E como lidar com isso? Certamente o caminho inicial passa pelo acesso a informação, ou seja, trabalhar a questão em casa e na escola com naturalidade, serenidade e, em especial, critério. Partir do princípio que os jovens estão iniciando sua vida sexual de forma precoce, estimulados pelos meios de comunicação e pelo farto acesso a informação, entendendo-os como sexualmente ativos já aos 15 ou 16 anos [quando não antes disso, como já verificado] também faz parte do caminho a ser trilhado nessa orientação a ser dada pelos pais e professores.

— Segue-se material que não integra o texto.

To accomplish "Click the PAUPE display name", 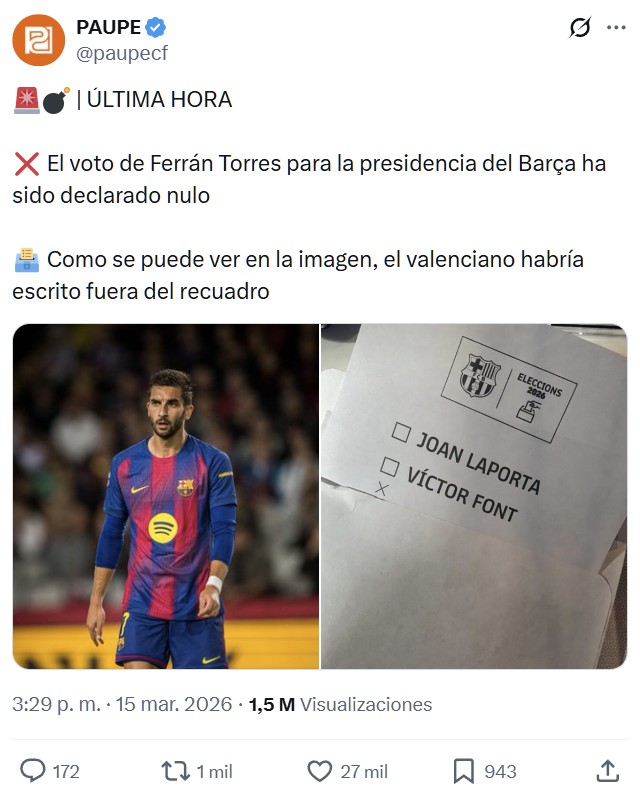I will pos(109,27).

Isso quer dizer que devemos aceitar essa situação e que não há como redirecionar essa prática sexual precoce, tentando fazer com que esta situação se estabeleça quando for atingida a juventude, numa faixa etária acima dos 18 anos [no mínimo]?

Não é isso o que estou dizendo... A educação a ser dada quanto a sexualidade, tanto pela família [que tem que necessariamente assumir o compromisso de falar sobre sexo com os filhos e não deixar que os mesmos aprendam nas ruas] quanto pela escola, deve informar sobre o que é, conseqüências, responsabilidades, precauções, questões relativas a saúde e, também, trabalhar com os pré-adolescentes e adolescentes no sentido de orientá-los a iniciar sua vida sexual quando atingirem uma idade e maturidade maiores.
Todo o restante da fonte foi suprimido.